Born on 6 February 1915 in Kosarzyska, died on 19 February 2017 in Warsaw. A theatre and film actress, also known for her numerous performances in the Television Theatre and the Polish Radio Theatre.

She completed her acting education just before the outbreak of the Second World War, beginning her artistic career in 1939. She survived the war in Vilnius and Warsaw. During the Warsaw Uprising, she served as a liaison officer of the Home Army Headquarters.

After the war, she was associated with the theatres managed by Erwin Axer – first the Chamber Theatre in Lodz, then the Contemporary Theatre in Warsaw. This was a period of her remarkable development as an actress, resulting in outstanding roles in productions by renowned directors. Under Erwin Axer's guidance, she played Ruth in Leon Kruczkowski's “Germans”. In the following years, she performed on other leading stages in Warsaw – the National Theatre and the Dramatic Theatre.

Directors and audiences saw her primarily as a screen beauty, which was influenced not only by her physical features but also by her film roles, beginning with “Forbidden Songs”, the first post-war Polish film (1946), in which she was partnered by Jerzy Duszyński. The popularity of Szaflarska and Duszyński, the first lovebirds of post-war Polish cinema, was cemented by “The Treasure” (1948). Afterwards, the cinema forgot about the actress for over four decades.

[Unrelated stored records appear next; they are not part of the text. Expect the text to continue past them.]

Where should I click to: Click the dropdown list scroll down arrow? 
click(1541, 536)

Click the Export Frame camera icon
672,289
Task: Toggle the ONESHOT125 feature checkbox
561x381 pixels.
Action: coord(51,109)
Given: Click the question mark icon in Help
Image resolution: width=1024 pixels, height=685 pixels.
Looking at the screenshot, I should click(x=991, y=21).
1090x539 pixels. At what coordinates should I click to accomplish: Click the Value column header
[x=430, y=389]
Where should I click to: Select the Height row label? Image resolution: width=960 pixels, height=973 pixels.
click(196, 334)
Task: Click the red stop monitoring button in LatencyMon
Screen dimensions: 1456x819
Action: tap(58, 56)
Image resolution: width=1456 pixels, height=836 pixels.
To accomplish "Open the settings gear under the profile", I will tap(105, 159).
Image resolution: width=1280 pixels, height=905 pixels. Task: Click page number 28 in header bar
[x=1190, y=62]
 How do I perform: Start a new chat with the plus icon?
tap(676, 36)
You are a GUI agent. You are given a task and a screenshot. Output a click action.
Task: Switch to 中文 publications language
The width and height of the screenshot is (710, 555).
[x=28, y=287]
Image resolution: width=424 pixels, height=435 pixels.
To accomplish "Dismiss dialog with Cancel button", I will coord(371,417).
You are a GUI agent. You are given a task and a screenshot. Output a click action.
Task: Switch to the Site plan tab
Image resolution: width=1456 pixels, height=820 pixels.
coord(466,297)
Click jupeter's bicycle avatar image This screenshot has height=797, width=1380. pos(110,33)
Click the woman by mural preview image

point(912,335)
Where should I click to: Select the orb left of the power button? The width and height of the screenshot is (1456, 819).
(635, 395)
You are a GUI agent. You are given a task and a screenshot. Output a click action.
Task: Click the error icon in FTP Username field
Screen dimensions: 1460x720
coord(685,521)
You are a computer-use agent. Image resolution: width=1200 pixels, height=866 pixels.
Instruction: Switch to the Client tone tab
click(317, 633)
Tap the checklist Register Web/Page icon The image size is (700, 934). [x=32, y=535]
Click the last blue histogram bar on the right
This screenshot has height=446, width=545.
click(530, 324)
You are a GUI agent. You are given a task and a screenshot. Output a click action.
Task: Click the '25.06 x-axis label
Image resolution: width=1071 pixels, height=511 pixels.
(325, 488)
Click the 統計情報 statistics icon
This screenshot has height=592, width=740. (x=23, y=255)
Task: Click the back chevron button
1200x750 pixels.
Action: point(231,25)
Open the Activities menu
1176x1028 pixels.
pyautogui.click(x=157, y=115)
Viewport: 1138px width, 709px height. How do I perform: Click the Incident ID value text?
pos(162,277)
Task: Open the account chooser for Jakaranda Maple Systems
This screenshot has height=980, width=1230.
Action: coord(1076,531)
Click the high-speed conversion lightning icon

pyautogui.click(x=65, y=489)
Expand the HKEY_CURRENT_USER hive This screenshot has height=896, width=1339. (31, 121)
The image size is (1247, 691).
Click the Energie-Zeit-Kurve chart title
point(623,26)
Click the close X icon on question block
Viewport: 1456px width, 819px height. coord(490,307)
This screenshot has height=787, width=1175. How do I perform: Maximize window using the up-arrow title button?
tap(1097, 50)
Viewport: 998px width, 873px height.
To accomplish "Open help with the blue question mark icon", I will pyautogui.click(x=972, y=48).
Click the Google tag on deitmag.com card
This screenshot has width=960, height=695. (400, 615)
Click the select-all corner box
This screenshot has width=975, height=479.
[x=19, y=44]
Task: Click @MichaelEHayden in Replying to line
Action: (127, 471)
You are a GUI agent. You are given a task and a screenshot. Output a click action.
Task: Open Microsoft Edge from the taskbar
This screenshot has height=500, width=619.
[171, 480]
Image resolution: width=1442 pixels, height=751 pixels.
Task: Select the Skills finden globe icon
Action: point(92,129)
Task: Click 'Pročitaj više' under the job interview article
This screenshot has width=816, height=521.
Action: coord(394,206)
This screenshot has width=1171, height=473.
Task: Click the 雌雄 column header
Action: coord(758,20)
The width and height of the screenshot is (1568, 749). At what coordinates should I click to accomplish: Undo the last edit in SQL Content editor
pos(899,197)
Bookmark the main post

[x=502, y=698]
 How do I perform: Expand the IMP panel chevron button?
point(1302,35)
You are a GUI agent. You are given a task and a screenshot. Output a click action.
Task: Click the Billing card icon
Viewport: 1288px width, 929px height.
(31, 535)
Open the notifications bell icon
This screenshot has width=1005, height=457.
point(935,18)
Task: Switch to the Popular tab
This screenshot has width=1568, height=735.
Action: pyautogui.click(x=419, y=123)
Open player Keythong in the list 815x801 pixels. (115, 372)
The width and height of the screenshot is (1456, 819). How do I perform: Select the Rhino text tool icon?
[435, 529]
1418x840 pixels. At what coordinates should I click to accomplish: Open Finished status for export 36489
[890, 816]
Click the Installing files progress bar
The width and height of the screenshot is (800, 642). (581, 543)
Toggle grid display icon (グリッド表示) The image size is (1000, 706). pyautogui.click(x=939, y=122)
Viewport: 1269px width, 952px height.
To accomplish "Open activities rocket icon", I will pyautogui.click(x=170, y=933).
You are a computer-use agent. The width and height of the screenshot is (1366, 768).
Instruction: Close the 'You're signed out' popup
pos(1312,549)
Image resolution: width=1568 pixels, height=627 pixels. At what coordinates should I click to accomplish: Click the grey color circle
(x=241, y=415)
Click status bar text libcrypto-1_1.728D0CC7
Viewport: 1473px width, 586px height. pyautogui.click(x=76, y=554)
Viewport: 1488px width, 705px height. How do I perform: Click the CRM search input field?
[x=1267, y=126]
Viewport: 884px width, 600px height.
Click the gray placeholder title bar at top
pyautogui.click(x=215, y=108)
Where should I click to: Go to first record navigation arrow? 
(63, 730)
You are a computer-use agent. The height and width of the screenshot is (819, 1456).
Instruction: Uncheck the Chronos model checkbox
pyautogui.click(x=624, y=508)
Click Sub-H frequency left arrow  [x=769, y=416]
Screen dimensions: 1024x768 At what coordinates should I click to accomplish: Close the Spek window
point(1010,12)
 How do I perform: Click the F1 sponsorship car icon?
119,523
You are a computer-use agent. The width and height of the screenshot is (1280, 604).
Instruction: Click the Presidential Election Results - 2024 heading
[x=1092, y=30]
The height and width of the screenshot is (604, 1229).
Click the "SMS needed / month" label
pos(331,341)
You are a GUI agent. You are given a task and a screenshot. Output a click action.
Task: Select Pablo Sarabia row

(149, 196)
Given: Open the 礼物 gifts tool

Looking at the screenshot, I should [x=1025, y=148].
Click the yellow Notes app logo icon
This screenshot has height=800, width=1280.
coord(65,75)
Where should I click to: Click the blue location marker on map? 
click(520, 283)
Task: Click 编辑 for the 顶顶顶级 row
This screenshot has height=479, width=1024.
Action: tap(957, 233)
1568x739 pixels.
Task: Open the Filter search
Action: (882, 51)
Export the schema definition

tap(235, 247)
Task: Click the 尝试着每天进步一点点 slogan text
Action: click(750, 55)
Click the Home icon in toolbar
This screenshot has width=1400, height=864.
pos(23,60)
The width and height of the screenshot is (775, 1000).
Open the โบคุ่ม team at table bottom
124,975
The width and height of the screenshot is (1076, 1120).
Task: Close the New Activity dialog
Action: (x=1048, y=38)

She was rediscovered in the early 1990s, as she was reaching her 80s. This was when she became a star of film and theatre again – as in the early days of her career.

Danuta Szaflarska's late roles carried qualities inspiring audiences’ affection and trust – calmness, wisdom, gentleness, and forbearance, which also were the dominant features of the characters she played in her later theatre and film roles.

She was undoubtedly an acting phenomenon, the oldest actress to appear on stage – even after she had reached the age of 100.